» **Directive**: Copy the rows below word for word, starting at the line containing "At what coordinates" and continuing through the end of the rows. Leave the pictures out of your copy.

[Rows with target coordinates]

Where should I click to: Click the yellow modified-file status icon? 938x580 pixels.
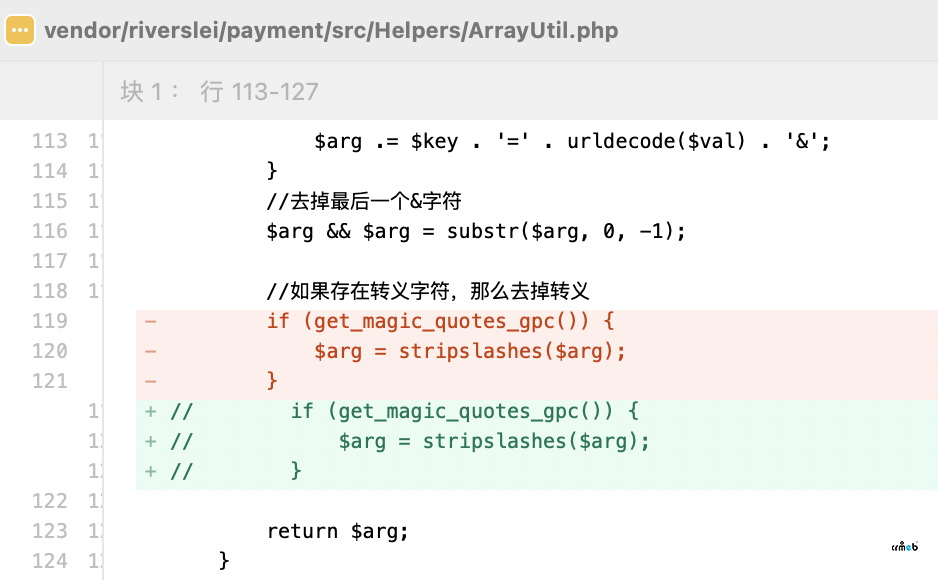(20, 30)
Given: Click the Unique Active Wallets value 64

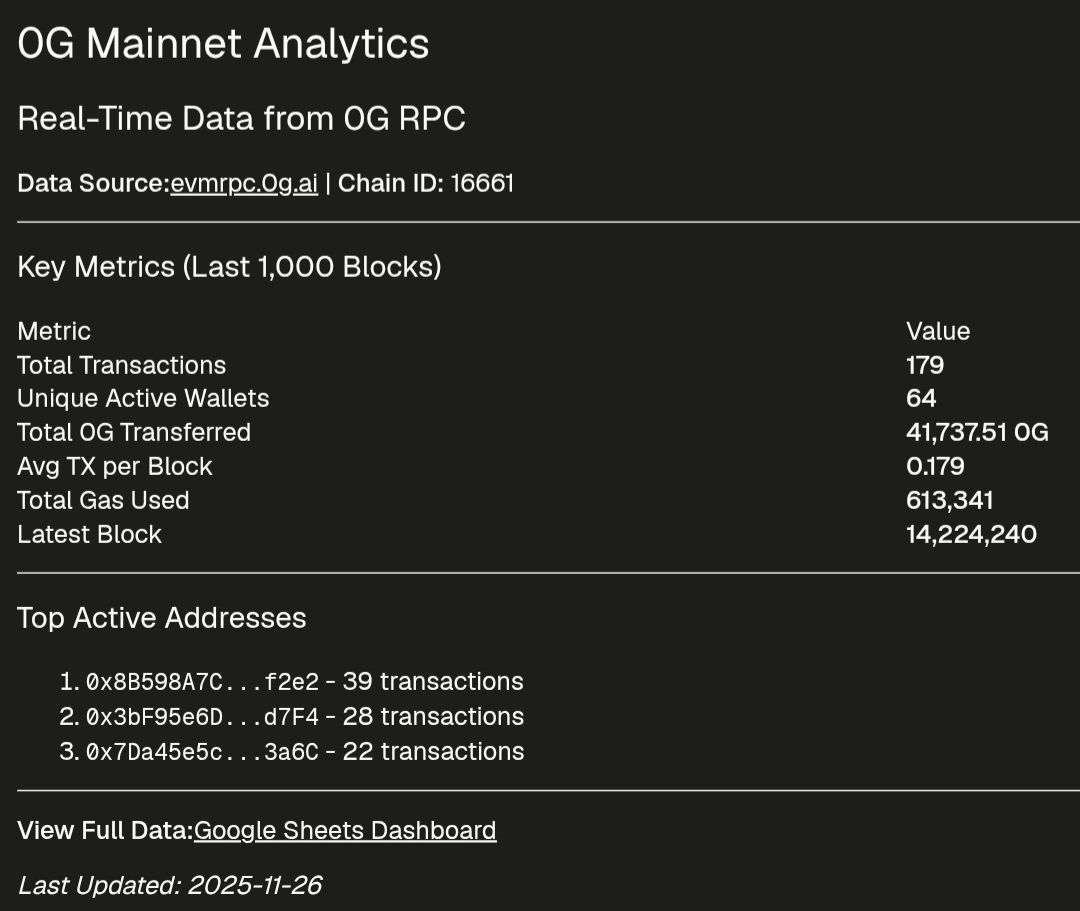Looking at the screenshot, I should 921,398.
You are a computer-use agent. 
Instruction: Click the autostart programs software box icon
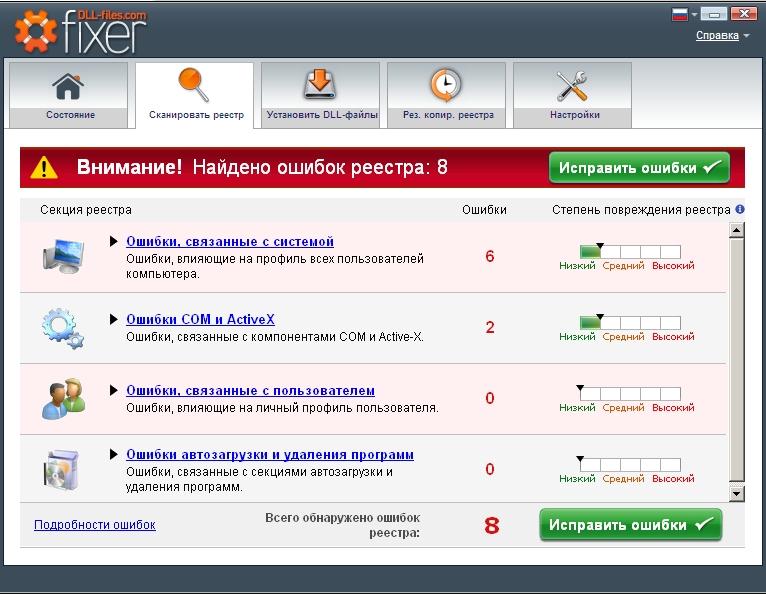pyautogui.click(x=62, y=470)
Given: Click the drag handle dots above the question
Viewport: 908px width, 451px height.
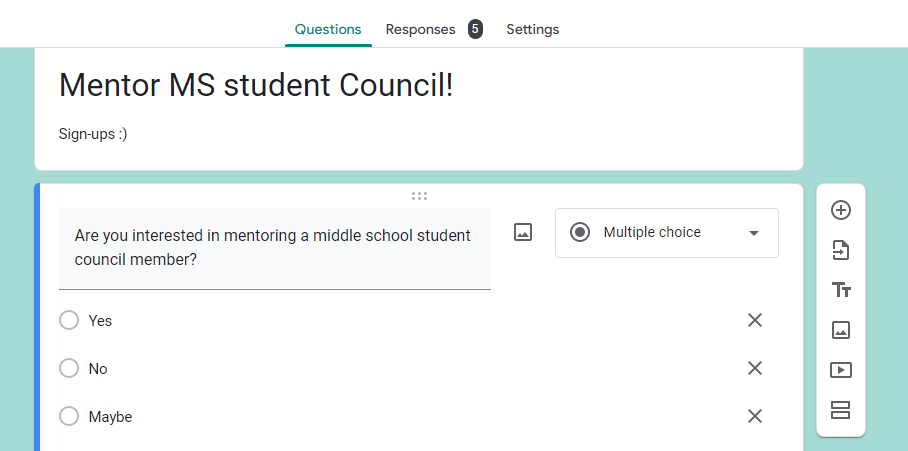Looking at the screenshot, I should (x=419, y=196).
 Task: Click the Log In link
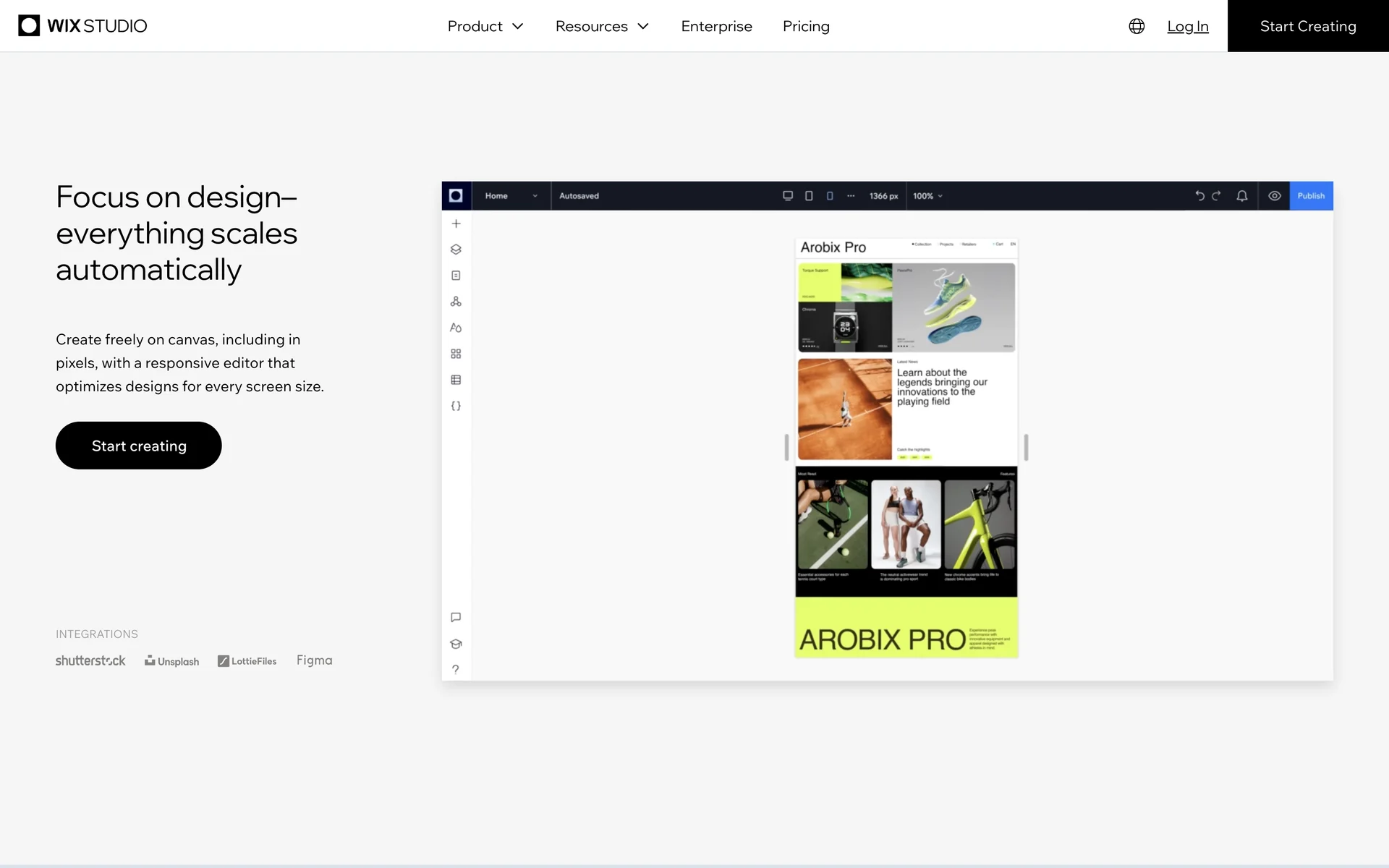coord(1187,26)
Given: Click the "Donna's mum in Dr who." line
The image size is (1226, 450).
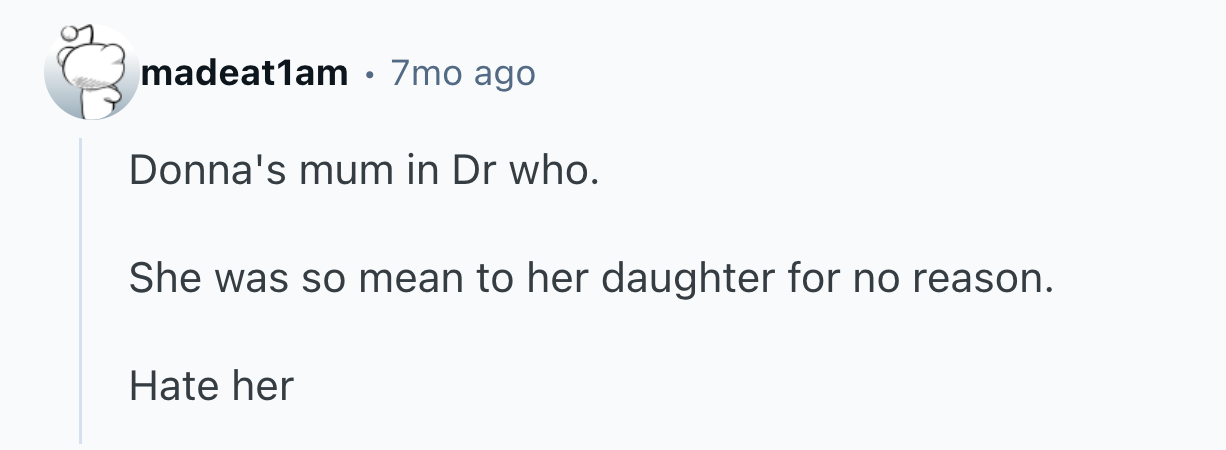Looking at the screenshot, I should (x=363, y=174).
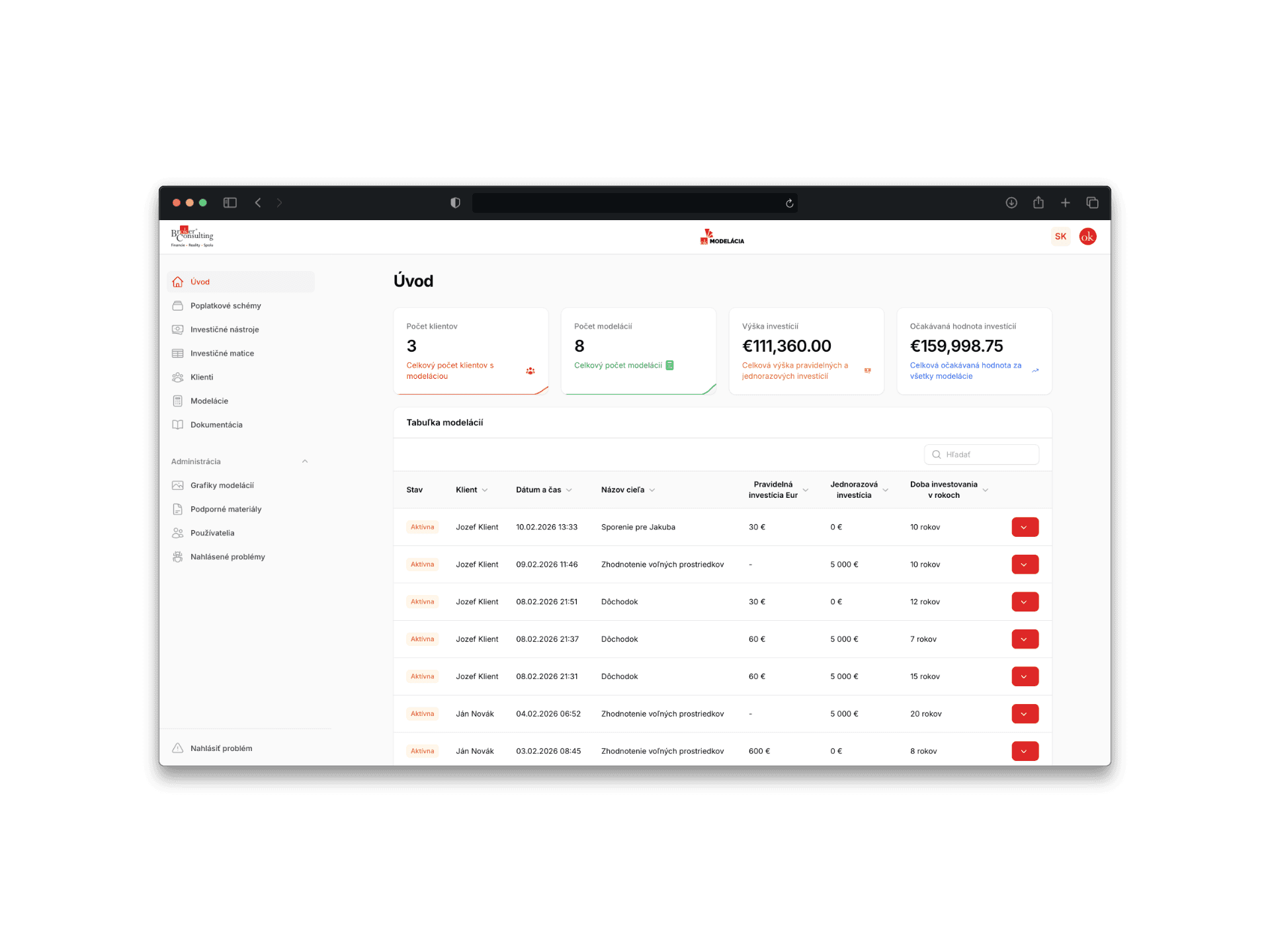Open Grafiky modelácií in the admin menu

222,485
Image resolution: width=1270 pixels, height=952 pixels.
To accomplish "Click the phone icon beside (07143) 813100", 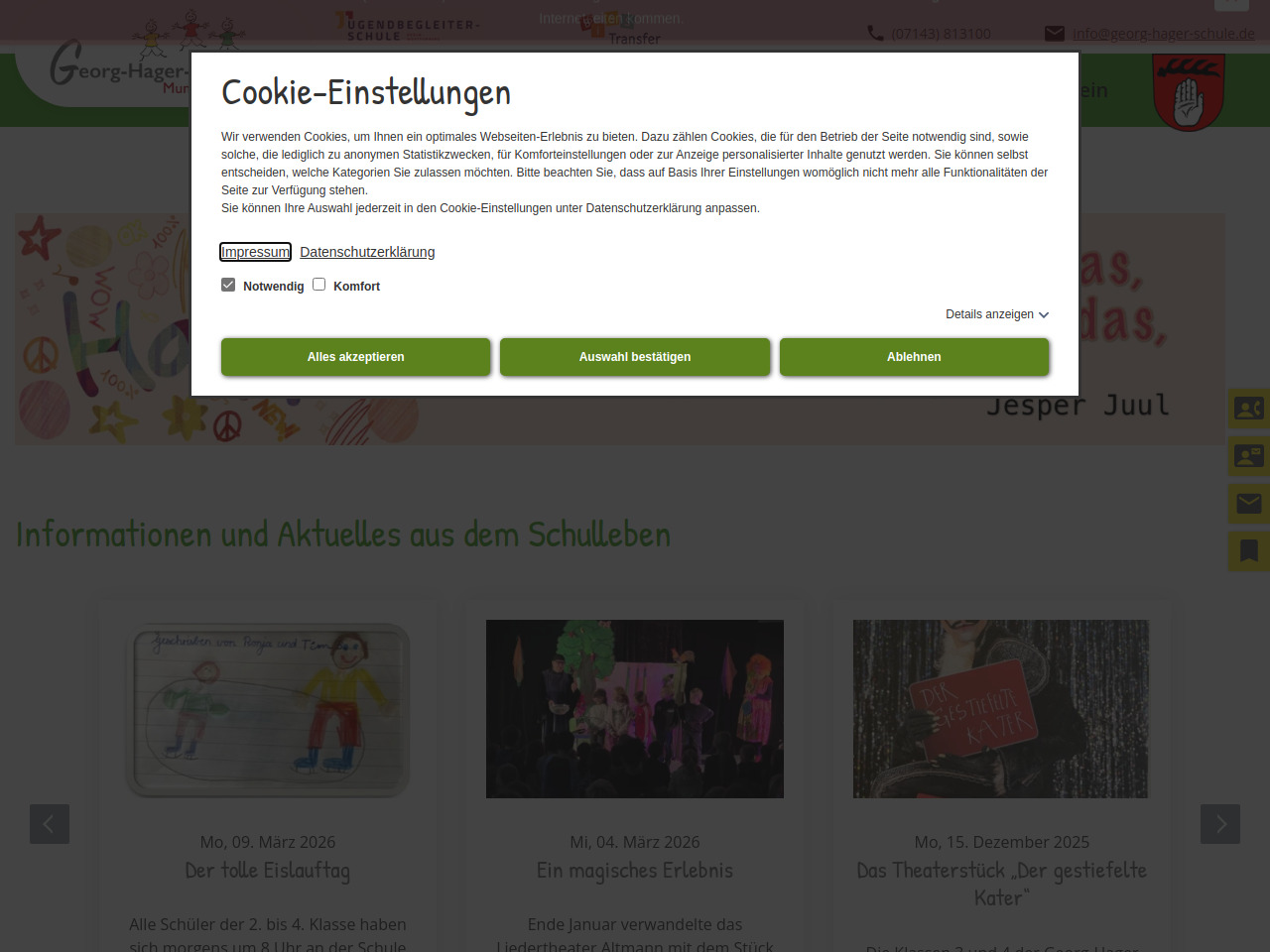I will [x=875, y=34].
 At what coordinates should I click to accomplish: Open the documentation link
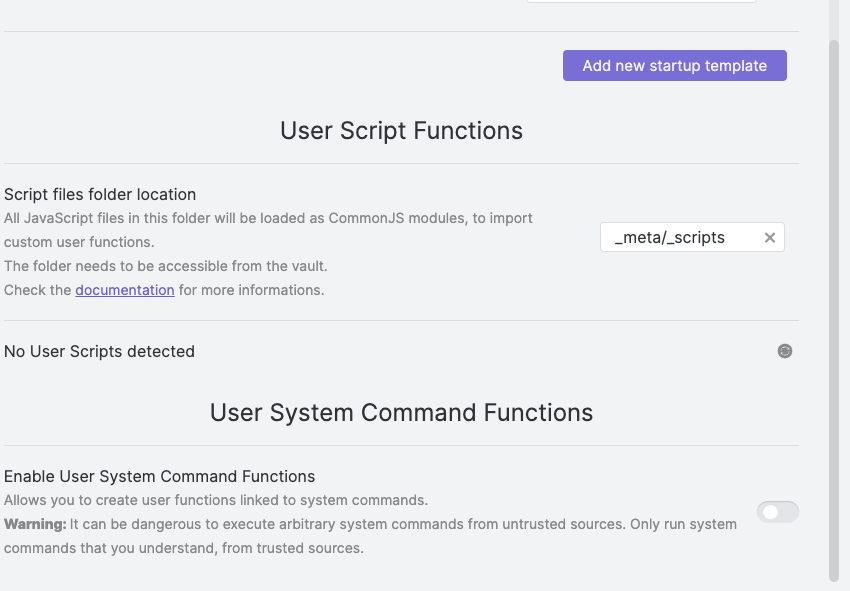click(x=125, y=290)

» **Worked solution**:
 At what coordinates should I click to accomplish: Open the documentation link
click(x=125, y=290)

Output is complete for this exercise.